Start Date Mar 2020
The COVID-19 crisis has resulted in many important and immediate changes in health policy in the UK National Health Service (NHS), many of which impact upon the process of investigating and diagnosing cancer in primary and secondary care. As of March 2020, such changes across the healthcare system include fewer consultations in primary care, as the public are urged to minimise use of healthcare services, general practices moving to telephone triage in preference to face-to-face consultations, and secondary care-based investigations suspended or significantly reduced as clinicians are diverted towards the efforts to deal with the COVID-19 crisis. In particular, endoscopies and imaging have been massively curtailed. These changes will have an unprecedented impact on cancer diagnosis, a process informed by NICE guidance.
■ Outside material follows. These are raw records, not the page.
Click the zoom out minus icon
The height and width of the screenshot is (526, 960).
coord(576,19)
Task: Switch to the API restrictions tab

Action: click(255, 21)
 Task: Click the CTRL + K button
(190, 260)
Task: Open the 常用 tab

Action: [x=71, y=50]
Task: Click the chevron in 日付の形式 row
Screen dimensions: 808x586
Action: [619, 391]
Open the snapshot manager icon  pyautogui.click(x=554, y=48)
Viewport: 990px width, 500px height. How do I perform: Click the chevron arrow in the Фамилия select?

It is highly likely that the suspension of investigative services will result in delayed diagnoses, some of which will result in stage shift and poorer survival, although this will vary by cancer site.
In this study, we aim to estimate the impact of the changes in the healthcare system made in response to the COVID-19 crisis on cancer diagnosis in the South West of England. There are three main benefits from this: firstly, to document some of the ‘negative’ impacts of the massive NHS realignment towards COVID-19 care; secondly to help guide policy decisions on catching up with usual care in the wake of the COVID-19 crisis; and thirdly to use this ‘natural experiment’ to reveal where delays in cancer diagnosis have the greatest impact on cancer outcomes. With this knowledge, future interventions to expedite cancer diagnosis can target cancer sites where earlier diagnosis will make the most important difference to patient outcomes.
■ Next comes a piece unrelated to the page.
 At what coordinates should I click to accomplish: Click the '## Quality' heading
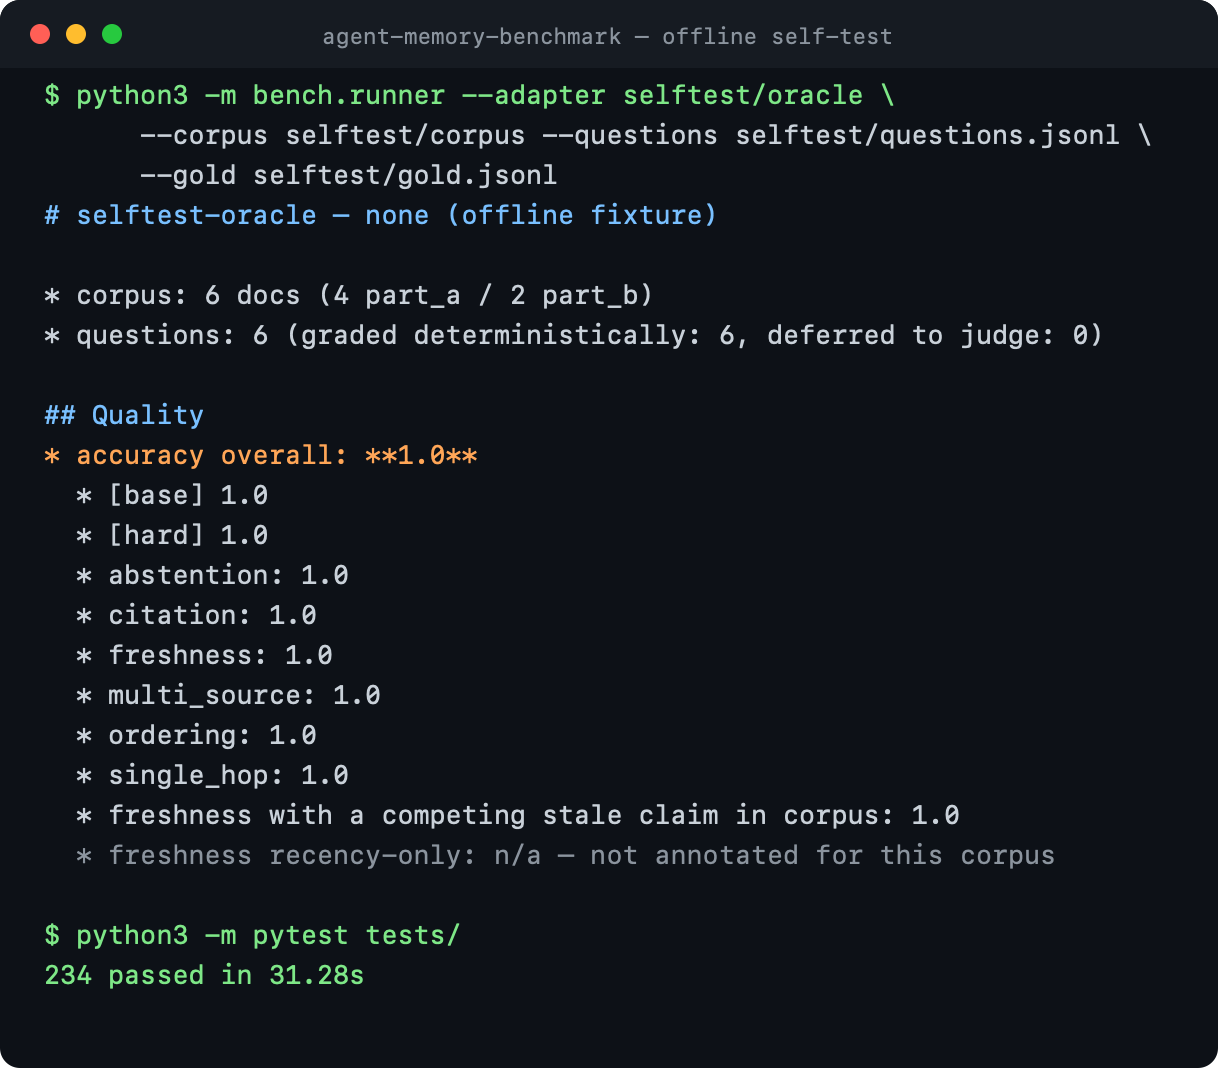[x=124, y=415]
We postulate that there has been a decrease in primary healthcare use from March 8th, 2020, accompanied by a change in delivery of primary care, reduced two-week-wait (2WW) referrals, reduced (or deferred) investigation in those 2WW referrals, a higher proportion of cancers presenting as an emergency (with some additional mortality), a worsening of stage at diagnosis for the cancer sites most affected, and worsened survival from cancer. These effects are across all cancer sites (though the primary care effects may be so) but particularly affect cancer sites requiring CT/MRI imaging, or endoscopy for primary diagnosis.
Aims & objectives
To determine the impact of changes in NHS policy in response to the COVID-19 crisis on cancer diagnostic activity and outcomes in the South West of England. There are two main objectives:
1) to examine if new cancer diagnoses fall pro rata with the fall in 2WW referrals and cancer investigations (if they don’t, this is evidence that GP input is being partially effective in selecting those most in need)
2) to use the natural experiment of a diagnostic delay to learn the true impact of cancer diagnostic delay – and by inference, the benefits from accelerating cancer diagnosis.
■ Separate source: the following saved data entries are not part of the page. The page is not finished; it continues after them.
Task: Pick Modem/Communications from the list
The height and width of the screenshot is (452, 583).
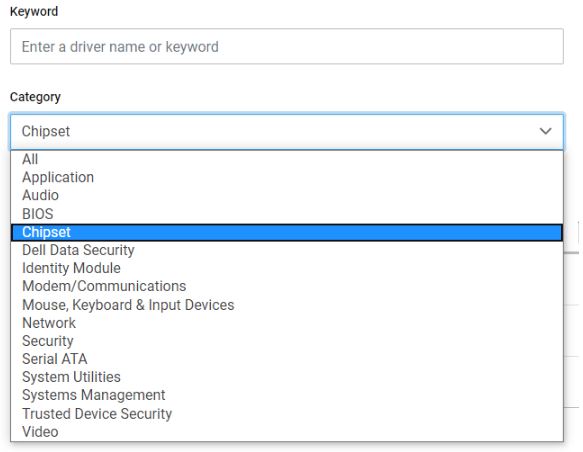Action: (287, 286)

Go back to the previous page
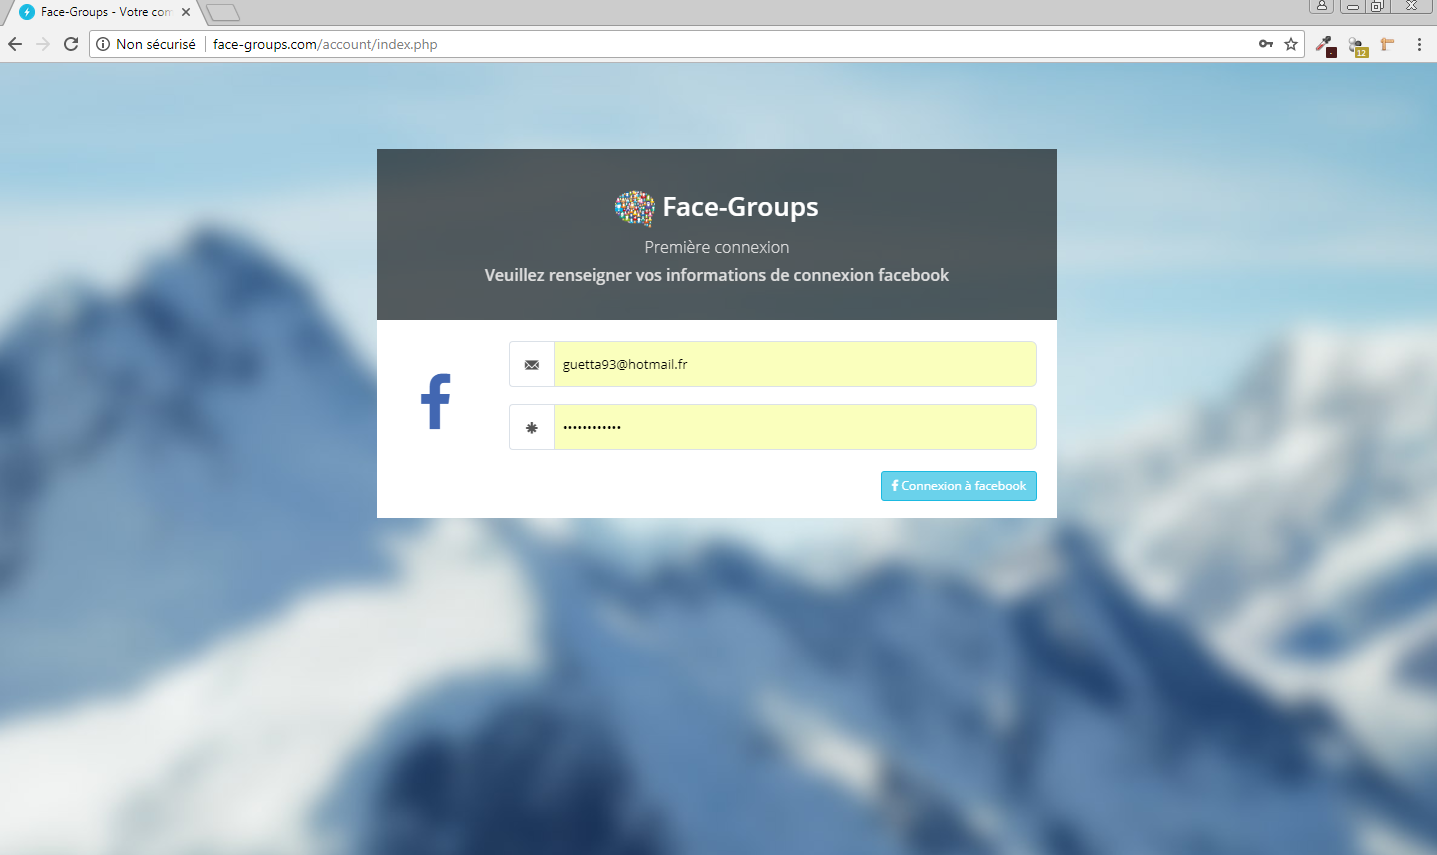[x=15, y=44]
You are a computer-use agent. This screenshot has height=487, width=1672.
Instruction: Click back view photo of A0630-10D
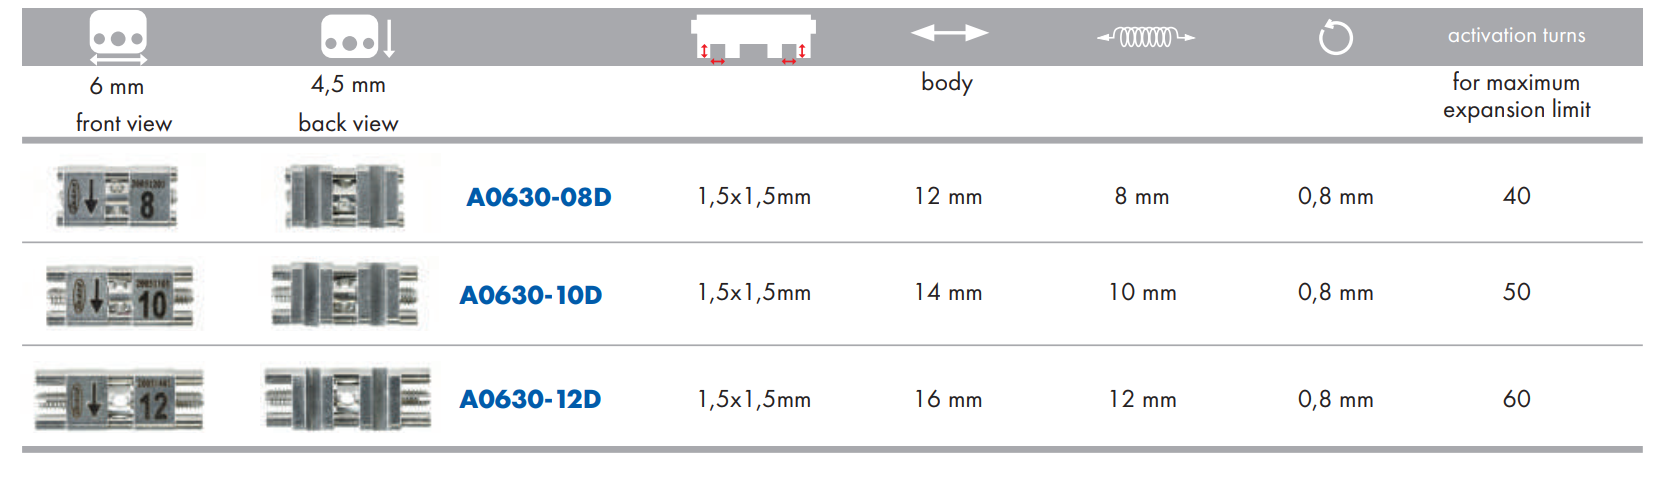346,294
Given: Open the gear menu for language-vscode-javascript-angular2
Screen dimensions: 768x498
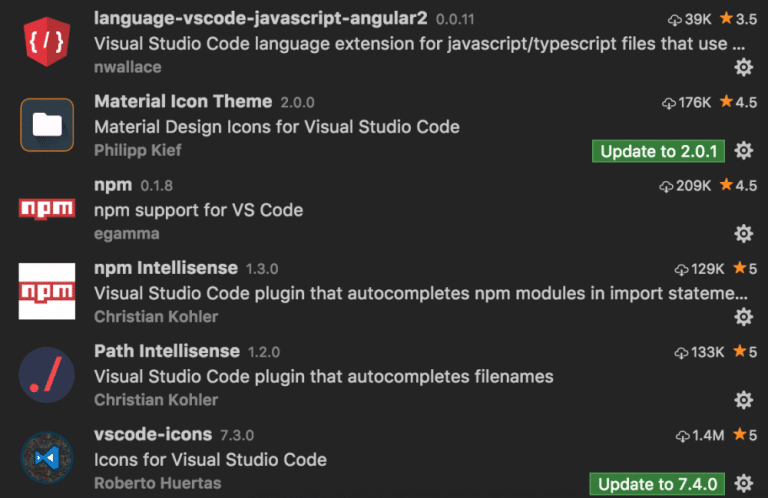Looking at the screenshot, I should (x=744, y=67).
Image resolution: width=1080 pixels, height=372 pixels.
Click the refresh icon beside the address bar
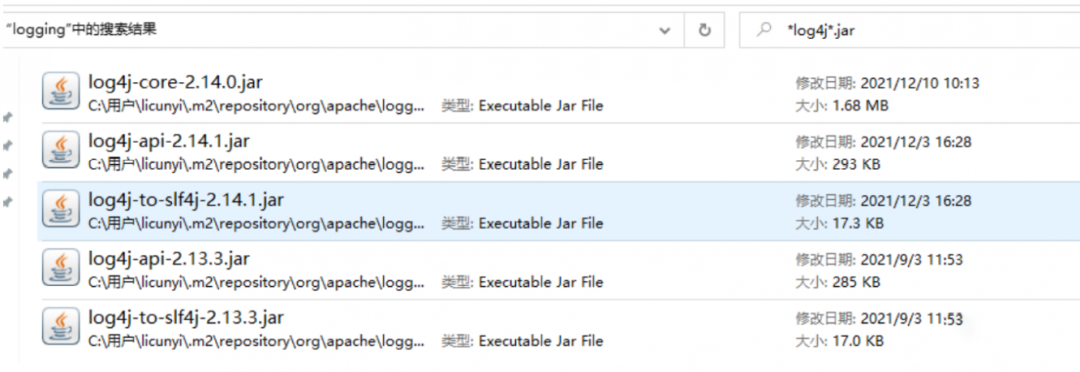(704, 30)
This clinical audit will collate routinely collected electronic healthcare data on investigations for suspected cancer, and cancer diagnoses, during 2020. We will use our existing network in the South West to collect up-to-date observational data, directly from secondary care, to track cancer investigation and diagnosis before and during the COVID-19 crisis. This study is based in secondary care settings covered by the Peninsula Cancer Alliance and the Somerset, Wiltshire, Avon, and Gloucester (SWAG) Cancer Alliance. This geographical area includes a patient population of approximately 4 million, 10 CCGs, and 14 Trusts. In this region, we estimate there to be 23,000 new cancers annually, of whom approximately half would have been diagnosed during the COVID-19 crisis period.
We are currently collecting data for this study and hope that results will be available later in 2020.